According to Lorenz, a trait has more ‘information’ than its developmental environment if the functional adjustment of the trait to the environment cannot be explained by the environment. The deprivation experiment is designed to eliminate just those factors that could explain the trait's functional adjustment to the environment. However, a problem with this occurs when we consider the case of innate diseases in relation to Khalidi’s idea of an informational gap between innate traits and the developmental environment. Khalidi believes that innateness ought to apply to disease phenotypes as well as to functional phenotypes.[13] Is the typical developmental environment of a human child ‘informationally impoverished’ compared to the cognitive deficits seen in Down's syndrome? Without the resources presented by the idea of adaptation Khalidi's notion of ‘information’ would fall into a simple notion of covariance, and his investigation of innateness would be a version of the canalisation analysis which is to be discussed in the next section.
Andre Ariew published a series of influential papers (1996, 1999, 2006) which put forth the notion that innateness is canalisation.[14] Canalisation is a theory introduced by the embryologist and theoretical biologist Conrad H. Waddington.[15] Ariew uses canalisation to show the environmental stability of traits, meaning certain traits will develop in a variety of environmental conditions. Ariew illustrates his idea by using Waddington’s experiment on embryo tissues to show that when ectoderm tissues is at the stage at which it can become neural tissue it can be induced by a large variety of different compounds, therefore this appears as if the neural tissue will come into existence without requiring a specific set of environmental conditions.[16] One important aspect of canalisation which poses a potential problem to some, is the fact that Ariew moves away from the dichotomy of innate and acquired traits and suggests that innateness is rather a matter of degree difference that lies along a spectrum with highly canalized development outcomes on the one end and highly environmentally sensitive development outcomes on the other end. The degree to which a trait is innate is the degree to which its developmental outcome is canalized.[17] I believe that moving away from this dichotomy is an important step in understanding traits, while Lorenz’s popular distinction rested on the familiar Darwinian distinction between genes and environments. I feel that despite the best efforts of many scientists little is gained from thinking in this way. Perhaps Ariew is shifting the scientific paradigm away from the old dichotomy towards a new way of looking at the innate and acquired distinction.

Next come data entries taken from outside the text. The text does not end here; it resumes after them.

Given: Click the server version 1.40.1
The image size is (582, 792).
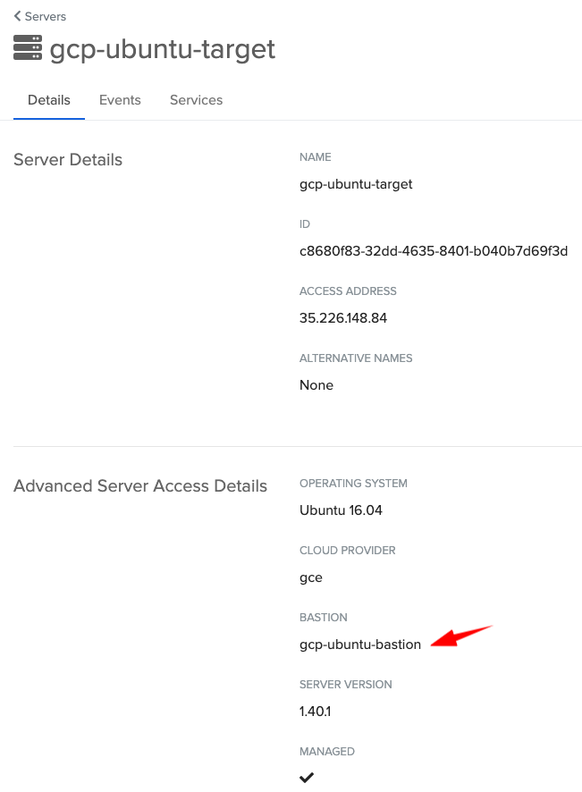Looking at the screenshot, I should tap(317, 712).
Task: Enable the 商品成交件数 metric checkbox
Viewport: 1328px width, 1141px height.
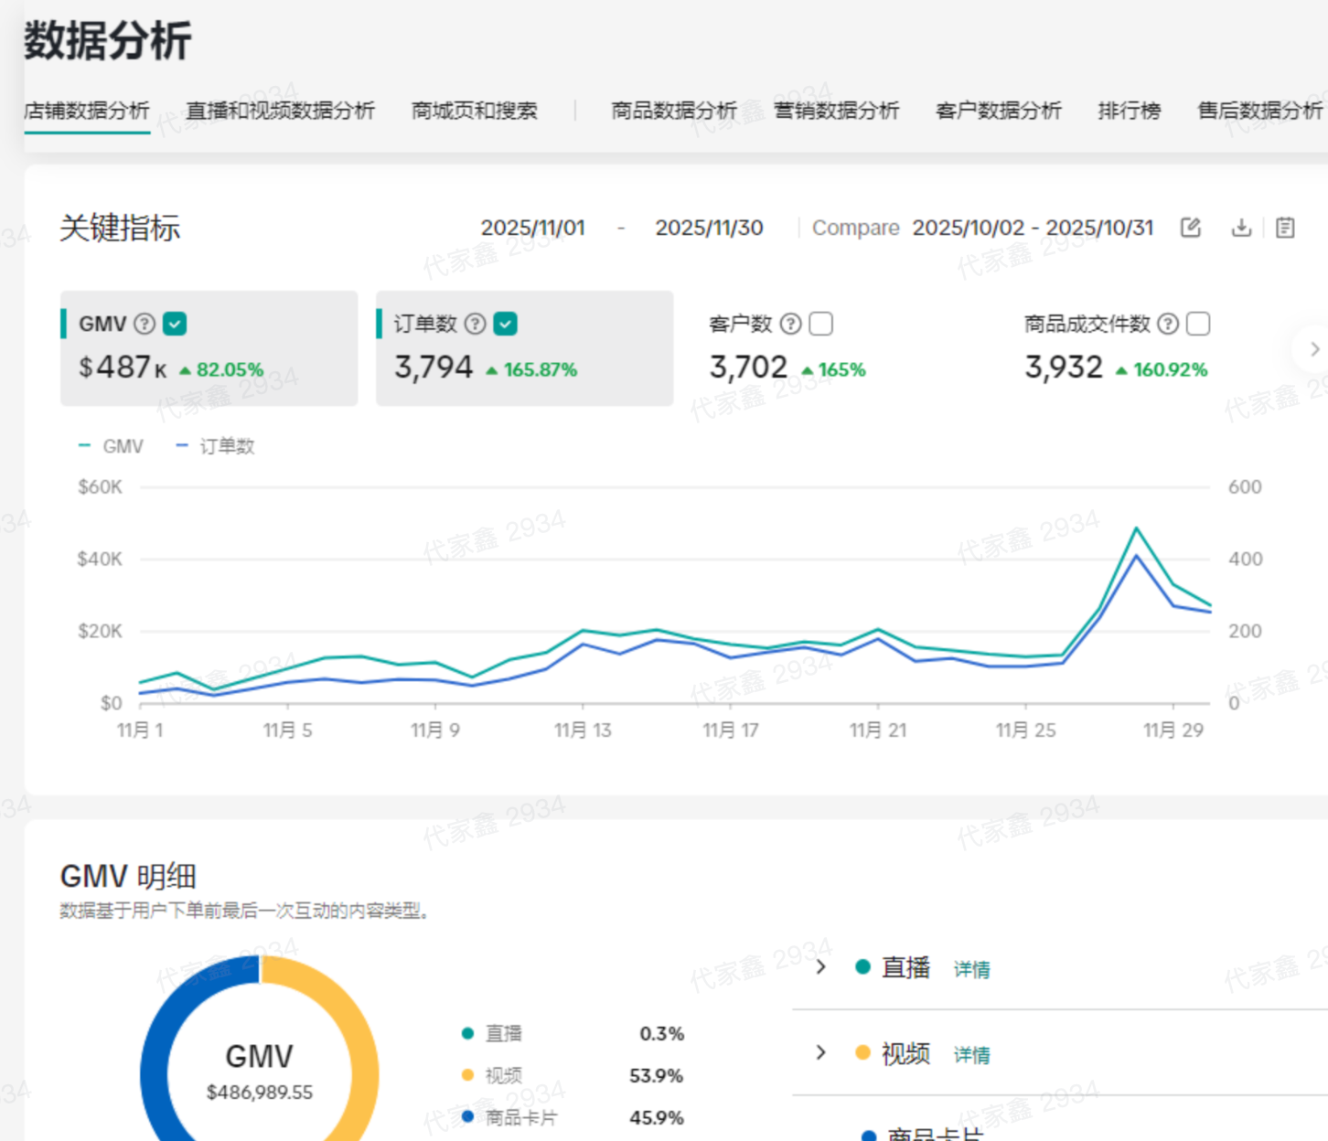Action: coord(1198,324)
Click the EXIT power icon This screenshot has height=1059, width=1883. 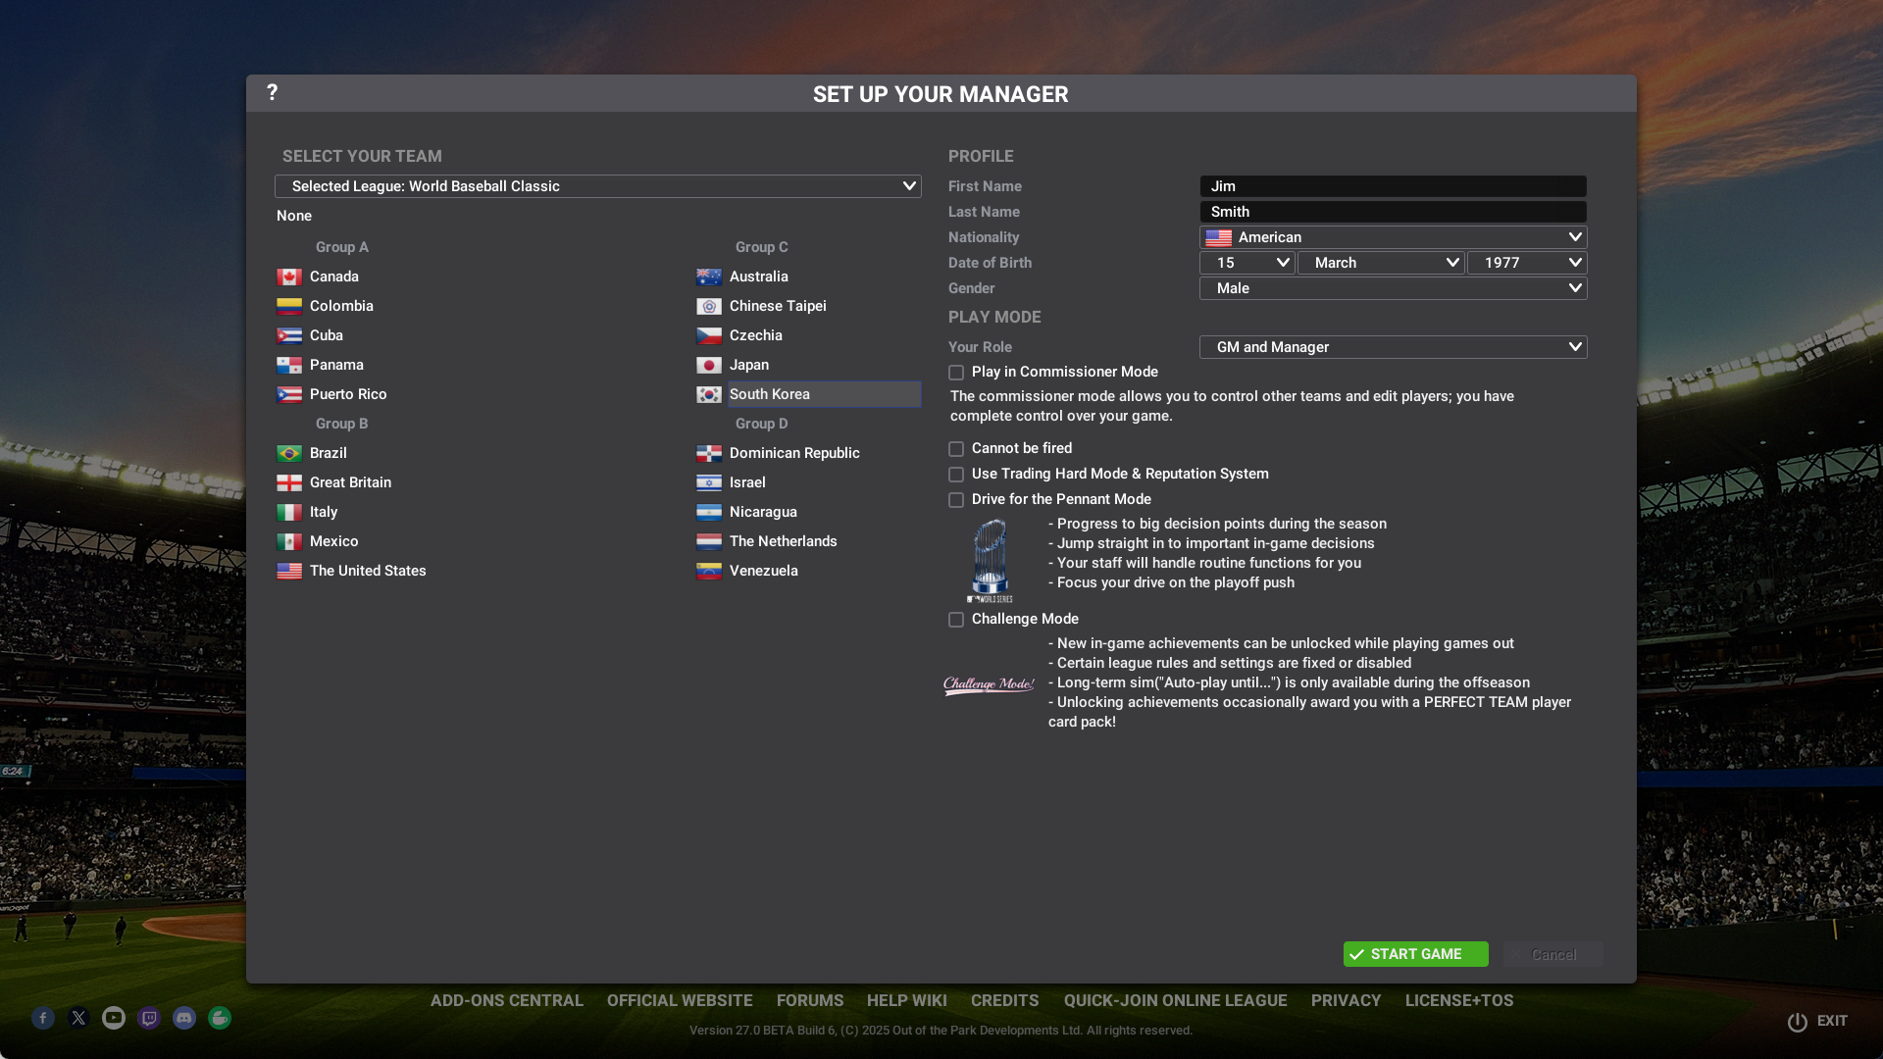pos(1797,1022)
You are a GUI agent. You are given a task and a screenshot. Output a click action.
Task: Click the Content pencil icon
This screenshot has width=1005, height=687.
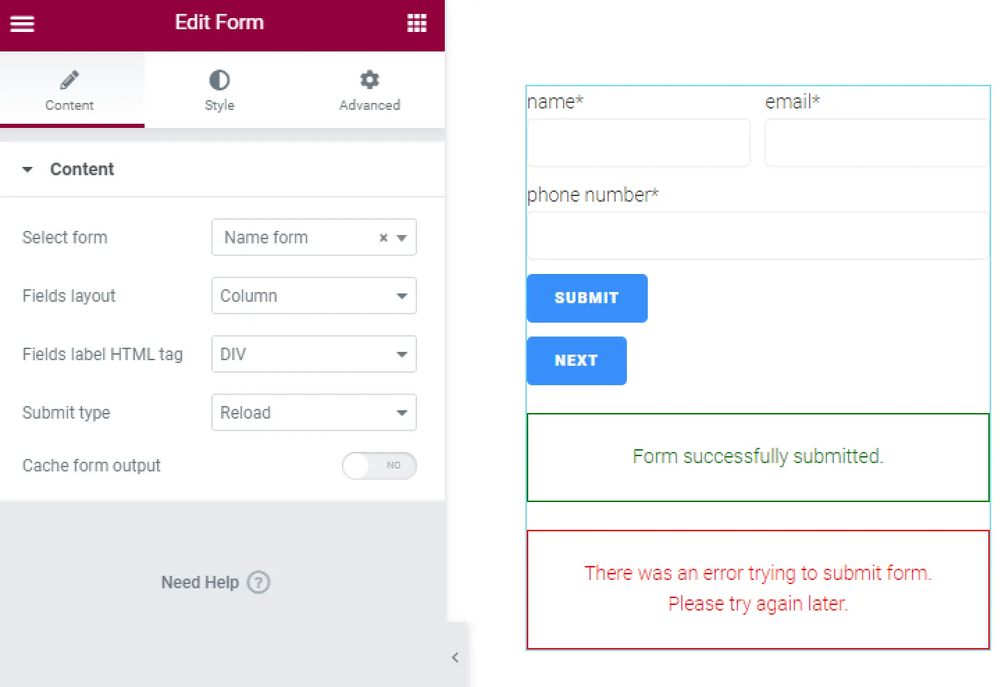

Ariew’s method of defining innateness does not directly correlate to the common language usage of the word innate. Rather Ariew is attempting to explain a strategy of research used by scientists like Chomsky. When terms like innate and instinct are used they should be interpreted in a scientific context. Ariew calls this ‘biologicising the mind’[18] This attempt to make the term innate more scientific is one which in my opinion gives it more concrete meaning and a context in which it can be discussed. I feel this is a very important point because of the potential hazards that can arise when the term is misused.
What does it mean to say a trait is innate? What exactly are the potential outcomes of claiming that a certain trait is innate? For example it has become common within today’s society to hear that certain people are innately violent. Using the word innate in this way gives rise to the belief that certain individuals are genetically determined to be this way and in effect takes the blame away from the individual and onto genetics. While it is true that some people do have a predisposition towards aggressive behaviour this does not mean that they will necessarily commit violent acts. It is important to remember in this example that while we are a product of our genes we also have the capability to act in a manner that might contradict our genetic makeup. This example shows just how easily the term innate can be misused and often is. I consider this use of the word innate comparable to an idea of original sin but just for our modern scientific culture. What this point highlights to me is just how easily this problem can be avoided. By using terms with less connotations then innate then we will experience less confusion and false conclusions. For example saying that a person has a tendency to be violent is far less dangerous than saying that a person is innately violent.
This leads me to discuss the sceptical tradition regarding the innate acquired distinction. My point of using other terms to substitute the word innate is supported by Paul Griffiths and Ethologist Patrick Bateson. Bateson urges researchers to “Say what you mean (even if it uses a bit more space) rather than unintentionally confuse your readers by employing a word such as innate that carries so many different connotations”[19] I believe that innate is a word that within our society and culture has, due its widespread usage and multitude of meanings has been transformed into a pseudo-scientific term which carries too many associations for it to be valuable scientifically and colloquially.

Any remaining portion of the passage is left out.